ORDONNE, conformément aux dispositions des articles R. […]. 611-43 du code de commerce que :
• le jugement d’homologation soit notifié par le greffier au représentant de la société requérante et aux représentants des parties signataires du protocole de conciliation, qu’il soit communiqué aux co-conciliateurs et au ministère public,
• un avis du présent jugement d’homologation soit adressé pour insertion au Bulletin Officiel des Annonces Civiles et Commerciales et dans un journal d’annonces légales du lieu où la requérante a son siège social, avec les mentions prévues à l’article R. 611-43 du code de commerce, ladite publicité étant faite d’office par le greffier dans les huit jours de la date du jugement d’homologation.

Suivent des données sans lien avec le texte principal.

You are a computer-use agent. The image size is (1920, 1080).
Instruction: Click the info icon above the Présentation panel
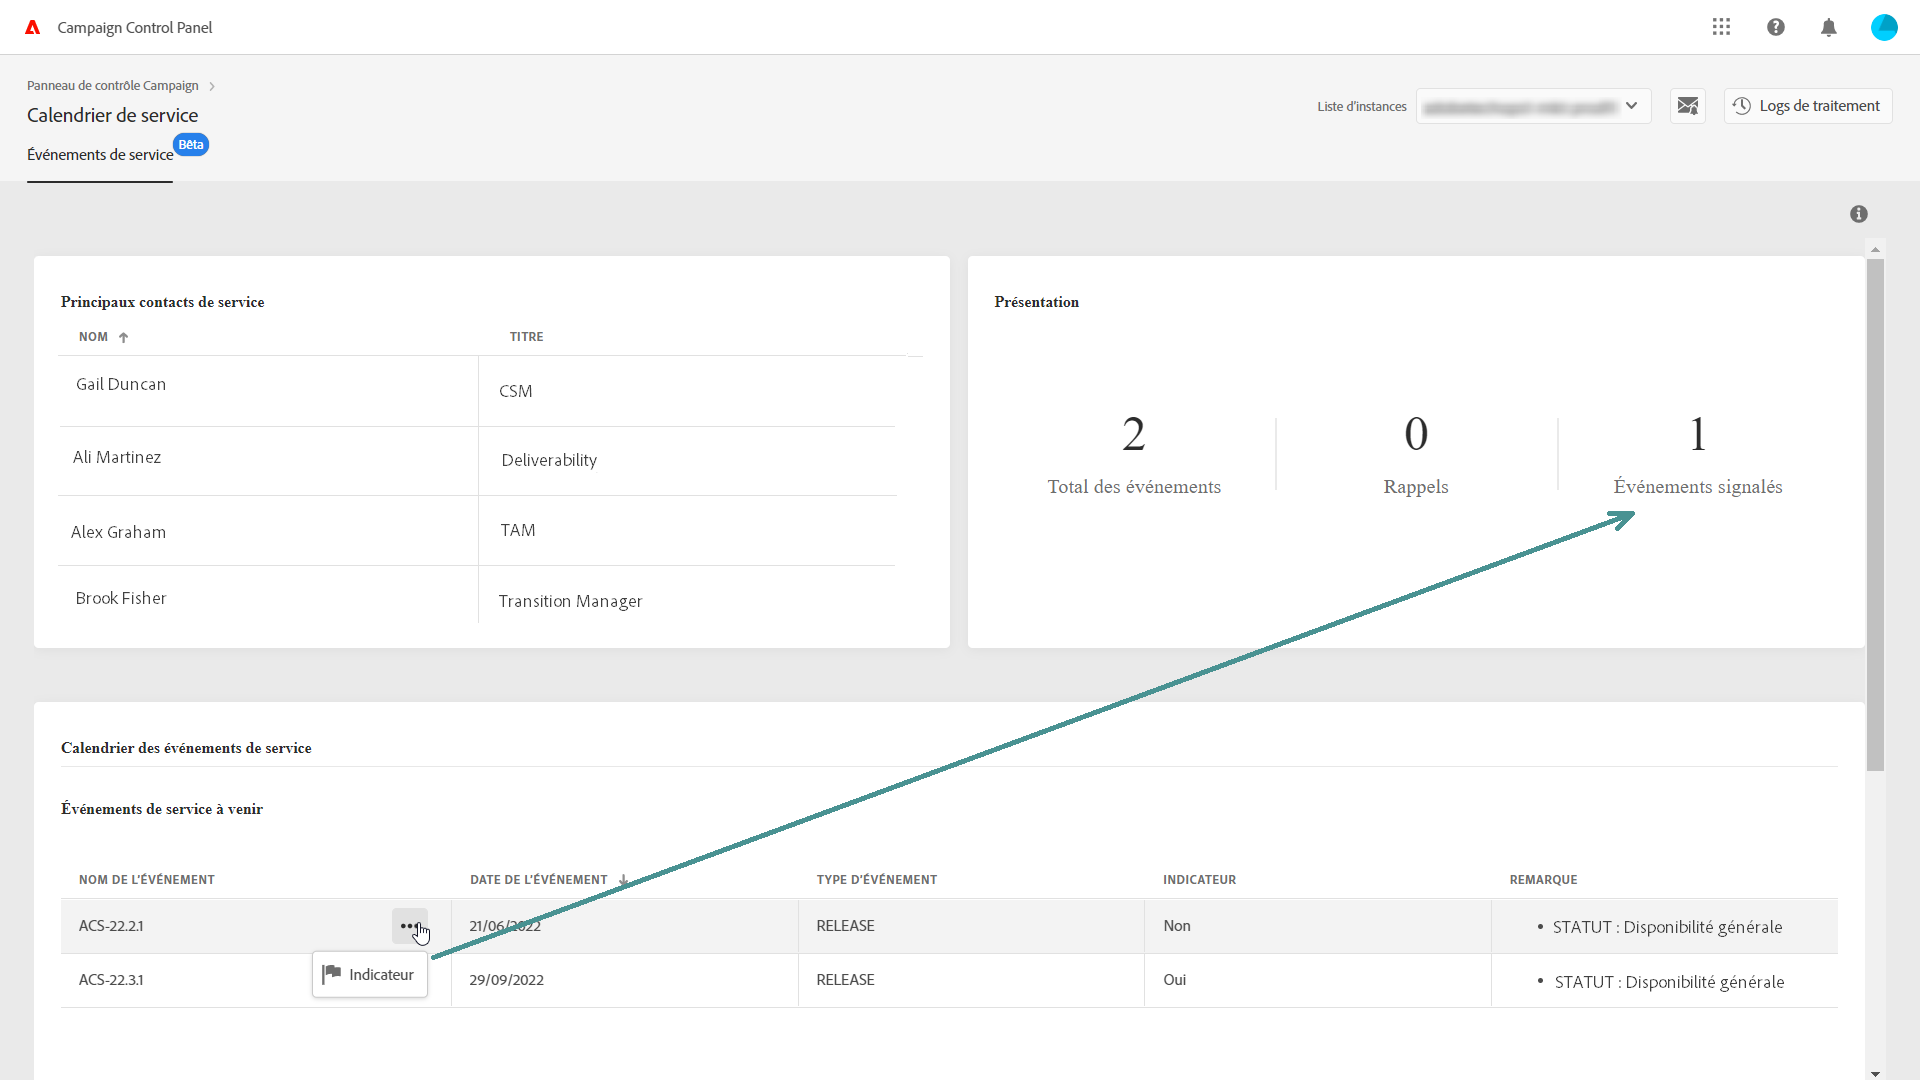coord(1859,214)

COPIE CONFORME
DIT qu’en application des dispositions de l’article R. 611-44, alinéa 2, du code de commerce, le protocole de conciliation homologué sera transmis par le greffier au commissaire aux comptes de la société FIFTEEN.
DIT que conformément aux termes de l’article R.611-40 alinéa 2 du code de commerce, « le jugement ne reprend pas les termes de l’accord. Il mentionne les garanties et privilèges constitués pour en assurer l’exécution. Il précise les montants garantis par le privilège institué par l’article L. 611-11 ».
DIT que le jugement d’homologation sera déposé au greffe de ce tribunal où tout intéressé pourra en prendre connaissance, conformément à l’article R.611-41 du code de commerce.
LIQUIDE les dépens à la somme de 441,44€ dont 70,91€ de TVA et les met à la charge du demandeur.
La minute du jugement est signée par le président du délibéré et le greffier.